→ **EXERCISE**
Please copy every line of the records below that holds the word "folder".

**********

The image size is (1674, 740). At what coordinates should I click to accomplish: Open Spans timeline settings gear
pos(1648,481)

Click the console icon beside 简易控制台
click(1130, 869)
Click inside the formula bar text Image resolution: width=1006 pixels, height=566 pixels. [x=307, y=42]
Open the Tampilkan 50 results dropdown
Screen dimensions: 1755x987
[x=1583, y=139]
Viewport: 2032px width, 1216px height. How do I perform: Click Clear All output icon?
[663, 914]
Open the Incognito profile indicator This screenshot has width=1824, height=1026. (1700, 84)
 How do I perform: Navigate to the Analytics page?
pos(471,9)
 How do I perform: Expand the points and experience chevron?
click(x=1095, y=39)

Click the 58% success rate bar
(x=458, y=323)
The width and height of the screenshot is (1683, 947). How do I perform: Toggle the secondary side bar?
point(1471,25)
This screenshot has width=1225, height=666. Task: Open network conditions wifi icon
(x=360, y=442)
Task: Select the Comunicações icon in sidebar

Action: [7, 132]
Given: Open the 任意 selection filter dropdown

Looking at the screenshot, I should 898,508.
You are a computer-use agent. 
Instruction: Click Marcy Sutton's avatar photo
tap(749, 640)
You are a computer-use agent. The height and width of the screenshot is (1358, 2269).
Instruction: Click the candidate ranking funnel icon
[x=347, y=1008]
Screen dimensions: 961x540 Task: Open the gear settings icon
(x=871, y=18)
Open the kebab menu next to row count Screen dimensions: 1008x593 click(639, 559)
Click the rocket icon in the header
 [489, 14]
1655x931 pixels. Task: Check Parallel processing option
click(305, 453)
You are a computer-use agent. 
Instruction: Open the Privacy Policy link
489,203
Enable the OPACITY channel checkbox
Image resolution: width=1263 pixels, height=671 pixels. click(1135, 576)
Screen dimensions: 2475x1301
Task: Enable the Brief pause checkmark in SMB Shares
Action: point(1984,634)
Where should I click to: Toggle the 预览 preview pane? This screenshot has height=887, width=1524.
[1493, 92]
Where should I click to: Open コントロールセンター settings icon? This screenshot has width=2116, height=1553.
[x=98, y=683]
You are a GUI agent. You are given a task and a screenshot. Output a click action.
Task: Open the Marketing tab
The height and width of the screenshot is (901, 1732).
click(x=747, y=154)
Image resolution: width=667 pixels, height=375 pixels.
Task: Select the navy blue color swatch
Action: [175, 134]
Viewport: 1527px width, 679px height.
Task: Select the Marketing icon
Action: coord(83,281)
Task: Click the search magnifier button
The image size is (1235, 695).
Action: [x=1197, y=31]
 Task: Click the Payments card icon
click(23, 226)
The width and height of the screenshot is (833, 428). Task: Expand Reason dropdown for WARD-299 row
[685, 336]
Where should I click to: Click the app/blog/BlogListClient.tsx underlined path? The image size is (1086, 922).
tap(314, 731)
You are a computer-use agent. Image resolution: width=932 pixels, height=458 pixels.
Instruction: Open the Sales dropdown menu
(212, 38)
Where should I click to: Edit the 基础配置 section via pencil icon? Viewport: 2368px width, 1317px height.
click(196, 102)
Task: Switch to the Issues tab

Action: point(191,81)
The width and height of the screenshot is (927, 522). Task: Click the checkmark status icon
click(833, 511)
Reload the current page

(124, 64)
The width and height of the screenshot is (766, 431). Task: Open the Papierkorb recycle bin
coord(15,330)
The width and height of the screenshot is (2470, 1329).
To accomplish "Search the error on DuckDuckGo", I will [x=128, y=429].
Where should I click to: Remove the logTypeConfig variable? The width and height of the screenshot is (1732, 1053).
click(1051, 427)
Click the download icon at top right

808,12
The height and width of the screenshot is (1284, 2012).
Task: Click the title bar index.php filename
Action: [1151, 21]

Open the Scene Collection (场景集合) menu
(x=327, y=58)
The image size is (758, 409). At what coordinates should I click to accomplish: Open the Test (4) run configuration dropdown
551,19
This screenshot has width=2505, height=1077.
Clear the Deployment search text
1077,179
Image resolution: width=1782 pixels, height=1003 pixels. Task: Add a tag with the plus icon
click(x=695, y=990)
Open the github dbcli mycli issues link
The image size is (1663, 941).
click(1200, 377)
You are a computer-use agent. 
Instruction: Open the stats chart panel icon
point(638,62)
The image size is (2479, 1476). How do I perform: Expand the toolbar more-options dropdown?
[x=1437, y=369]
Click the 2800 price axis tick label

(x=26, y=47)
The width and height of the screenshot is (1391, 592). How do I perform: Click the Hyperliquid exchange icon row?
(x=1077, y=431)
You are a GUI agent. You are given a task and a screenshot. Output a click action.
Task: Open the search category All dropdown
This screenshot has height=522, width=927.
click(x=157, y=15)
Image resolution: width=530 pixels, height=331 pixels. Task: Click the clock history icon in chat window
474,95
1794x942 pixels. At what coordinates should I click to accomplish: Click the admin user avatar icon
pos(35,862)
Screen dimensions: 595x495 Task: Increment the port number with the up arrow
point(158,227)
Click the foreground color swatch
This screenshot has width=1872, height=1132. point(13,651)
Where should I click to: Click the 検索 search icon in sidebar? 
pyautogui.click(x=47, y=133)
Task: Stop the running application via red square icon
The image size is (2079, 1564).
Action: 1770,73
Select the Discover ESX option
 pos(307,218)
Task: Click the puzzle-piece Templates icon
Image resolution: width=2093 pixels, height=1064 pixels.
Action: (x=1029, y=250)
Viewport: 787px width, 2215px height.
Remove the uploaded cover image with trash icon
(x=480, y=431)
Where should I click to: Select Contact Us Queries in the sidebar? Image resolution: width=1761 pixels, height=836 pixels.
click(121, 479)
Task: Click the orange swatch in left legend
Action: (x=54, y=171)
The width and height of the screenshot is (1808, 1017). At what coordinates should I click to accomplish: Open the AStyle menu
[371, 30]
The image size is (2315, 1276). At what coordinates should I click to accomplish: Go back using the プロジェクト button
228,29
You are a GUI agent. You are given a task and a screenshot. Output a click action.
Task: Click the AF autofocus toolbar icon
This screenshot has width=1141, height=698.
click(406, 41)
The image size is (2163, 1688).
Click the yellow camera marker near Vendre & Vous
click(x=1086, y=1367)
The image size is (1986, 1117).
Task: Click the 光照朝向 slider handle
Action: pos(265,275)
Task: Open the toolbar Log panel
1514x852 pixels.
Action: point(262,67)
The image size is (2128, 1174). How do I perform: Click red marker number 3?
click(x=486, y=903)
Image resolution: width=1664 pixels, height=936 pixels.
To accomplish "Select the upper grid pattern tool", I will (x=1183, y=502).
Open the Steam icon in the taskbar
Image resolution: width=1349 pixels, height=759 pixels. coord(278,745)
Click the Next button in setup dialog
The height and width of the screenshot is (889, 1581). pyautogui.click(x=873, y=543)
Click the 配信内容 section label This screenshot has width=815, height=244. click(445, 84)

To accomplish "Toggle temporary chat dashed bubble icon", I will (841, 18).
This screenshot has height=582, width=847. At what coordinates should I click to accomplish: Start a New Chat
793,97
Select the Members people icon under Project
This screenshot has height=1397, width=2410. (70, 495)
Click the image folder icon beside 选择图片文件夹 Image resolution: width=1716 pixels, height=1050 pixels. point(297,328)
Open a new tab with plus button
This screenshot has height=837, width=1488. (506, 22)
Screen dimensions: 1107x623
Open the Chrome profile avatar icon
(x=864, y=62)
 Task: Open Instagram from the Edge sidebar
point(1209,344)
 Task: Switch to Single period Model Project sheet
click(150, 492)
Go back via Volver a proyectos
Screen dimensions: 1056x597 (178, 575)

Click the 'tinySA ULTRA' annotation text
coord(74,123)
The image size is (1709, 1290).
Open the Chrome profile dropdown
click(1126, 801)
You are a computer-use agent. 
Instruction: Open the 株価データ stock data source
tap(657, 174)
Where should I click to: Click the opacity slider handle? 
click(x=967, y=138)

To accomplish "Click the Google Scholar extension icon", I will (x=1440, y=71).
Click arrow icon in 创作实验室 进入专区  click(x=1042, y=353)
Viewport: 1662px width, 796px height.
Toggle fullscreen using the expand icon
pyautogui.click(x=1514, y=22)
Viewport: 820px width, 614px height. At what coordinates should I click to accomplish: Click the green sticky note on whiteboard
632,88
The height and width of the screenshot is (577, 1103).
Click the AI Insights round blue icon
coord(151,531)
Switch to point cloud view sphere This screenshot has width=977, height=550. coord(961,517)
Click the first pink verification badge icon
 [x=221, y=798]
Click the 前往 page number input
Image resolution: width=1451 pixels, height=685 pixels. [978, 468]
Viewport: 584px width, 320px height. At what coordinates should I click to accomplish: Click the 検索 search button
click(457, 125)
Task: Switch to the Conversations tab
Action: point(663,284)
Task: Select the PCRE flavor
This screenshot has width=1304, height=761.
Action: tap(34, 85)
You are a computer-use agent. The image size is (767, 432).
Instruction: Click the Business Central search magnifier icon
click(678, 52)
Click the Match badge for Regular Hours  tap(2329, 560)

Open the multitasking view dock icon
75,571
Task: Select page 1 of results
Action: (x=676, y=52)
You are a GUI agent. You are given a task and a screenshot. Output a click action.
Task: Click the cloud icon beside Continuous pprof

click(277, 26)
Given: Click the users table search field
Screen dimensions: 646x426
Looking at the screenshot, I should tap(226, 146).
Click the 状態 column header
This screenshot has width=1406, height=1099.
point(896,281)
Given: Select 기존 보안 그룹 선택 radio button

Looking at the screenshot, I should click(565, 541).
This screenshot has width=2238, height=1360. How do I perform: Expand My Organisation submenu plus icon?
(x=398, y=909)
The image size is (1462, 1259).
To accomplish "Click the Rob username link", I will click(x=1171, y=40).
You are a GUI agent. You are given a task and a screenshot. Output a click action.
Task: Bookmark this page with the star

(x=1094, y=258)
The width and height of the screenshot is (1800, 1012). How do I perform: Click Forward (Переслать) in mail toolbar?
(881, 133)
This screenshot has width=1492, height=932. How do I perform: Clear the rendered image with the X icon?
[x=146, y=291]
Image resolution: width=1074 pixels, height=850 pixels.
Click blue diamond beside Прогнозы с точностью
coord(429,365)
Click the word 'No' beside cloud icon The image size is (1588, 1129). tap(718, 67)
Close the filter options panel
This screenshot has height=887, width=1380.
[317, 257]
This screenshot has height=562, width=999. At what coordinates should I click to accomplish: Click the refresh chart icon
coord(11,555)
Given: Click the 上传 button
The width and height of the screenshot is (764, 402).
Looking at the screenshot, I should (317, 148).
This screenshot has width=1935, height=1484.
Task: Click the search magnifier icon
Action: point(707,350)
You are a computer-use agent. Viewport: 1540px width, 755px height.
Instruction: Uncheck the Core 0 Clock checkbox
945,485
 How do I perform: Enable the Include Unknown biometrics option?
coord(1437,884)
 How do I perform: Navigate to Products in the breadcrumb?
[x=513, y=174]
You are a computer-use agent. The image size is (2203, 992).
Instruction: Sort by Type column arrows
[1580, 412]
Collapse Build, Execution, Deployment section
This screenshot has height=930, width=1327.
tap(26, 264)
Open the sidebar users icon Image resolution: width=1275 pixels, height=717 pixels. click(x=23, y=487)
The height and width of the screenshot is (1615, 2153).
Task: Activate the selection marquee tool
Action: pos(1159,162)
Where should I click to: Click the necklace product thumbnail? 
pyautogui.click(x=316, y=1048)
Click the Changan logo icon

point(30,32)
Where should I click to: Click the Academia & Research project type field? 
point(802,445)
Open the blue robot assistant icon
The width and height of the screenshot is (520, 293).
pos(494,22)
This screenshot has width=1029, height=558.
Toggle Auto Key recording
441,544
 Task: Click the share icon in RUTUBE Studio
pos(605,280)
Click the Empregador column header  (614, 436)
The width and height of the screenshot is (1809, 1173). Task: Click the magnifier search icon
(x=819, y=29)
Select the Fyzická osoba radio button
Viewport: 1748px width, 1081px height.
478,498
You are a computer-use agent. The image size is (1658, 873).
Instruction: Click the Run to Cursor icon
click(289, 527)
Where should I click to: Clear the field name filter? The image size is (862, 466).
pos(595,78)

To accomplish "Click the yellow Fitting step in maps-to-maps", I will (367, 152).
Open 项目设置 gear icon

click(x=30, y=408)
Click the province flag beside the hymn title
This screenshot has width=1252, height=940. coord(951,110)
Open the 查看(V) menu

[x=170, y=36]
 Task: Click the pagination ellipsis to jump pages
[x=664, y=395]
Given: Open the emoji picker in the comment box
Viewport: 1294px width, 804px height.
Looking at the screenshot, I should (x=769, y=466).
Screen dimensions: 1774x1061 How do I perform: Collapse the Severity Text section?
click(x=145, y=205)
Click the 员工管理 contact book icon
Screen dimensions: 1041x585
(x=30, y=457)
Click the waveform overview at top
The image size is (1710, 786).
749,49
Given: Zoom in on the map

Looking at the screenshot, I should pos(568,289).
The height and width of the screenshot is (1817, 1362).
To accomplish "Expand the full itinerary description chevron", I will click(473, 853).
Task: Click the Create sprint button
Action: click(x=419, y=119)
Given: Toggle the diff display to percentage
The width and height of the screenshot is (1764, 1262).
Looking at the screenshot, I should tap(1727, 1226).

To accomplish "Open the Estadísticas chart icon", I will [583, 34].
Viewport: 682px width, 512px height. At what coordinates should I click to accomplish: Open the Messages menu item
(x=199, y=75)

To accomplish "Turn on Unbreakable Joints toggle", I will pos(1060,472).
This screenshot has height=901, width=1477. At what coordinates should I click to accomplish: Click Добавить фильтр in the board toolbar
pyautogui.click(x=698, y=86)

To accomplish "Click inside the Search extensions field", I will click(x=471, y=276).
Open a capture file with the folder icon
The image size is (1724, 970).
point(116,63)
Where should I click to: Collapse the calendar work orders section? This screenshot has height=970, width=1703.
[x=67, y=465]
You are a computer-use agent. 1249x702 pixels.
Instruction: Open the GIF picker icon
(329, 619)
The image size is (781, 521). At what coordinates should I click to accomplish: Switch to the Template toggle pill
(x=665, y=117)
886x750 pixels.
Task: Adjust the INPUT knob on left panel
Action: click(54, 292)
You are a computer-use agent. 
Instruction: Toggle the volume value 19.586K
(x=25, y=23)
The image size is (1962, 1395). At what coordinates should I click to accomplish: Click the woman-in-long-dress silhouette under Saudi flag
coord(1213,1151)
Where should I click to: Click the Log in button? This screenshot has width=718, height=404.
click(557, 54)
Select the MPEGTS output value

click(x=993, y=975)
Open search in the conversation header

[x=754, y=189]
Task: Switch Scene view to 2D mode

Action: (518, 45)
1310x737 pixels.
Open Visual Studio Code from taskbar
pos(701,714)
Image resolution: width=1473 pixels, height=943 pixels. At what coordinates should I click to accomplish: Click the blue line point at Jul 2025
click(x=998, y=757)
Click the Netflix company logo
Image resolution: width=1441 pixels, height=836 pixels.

**********

→ **WRITTEN RESPONSE**
Click the image folder icon beside 选择图片文件夹 Image resolution: width=1716 pixels, height=1050 pixels. point(297,328)
Open a capture file with the folder icon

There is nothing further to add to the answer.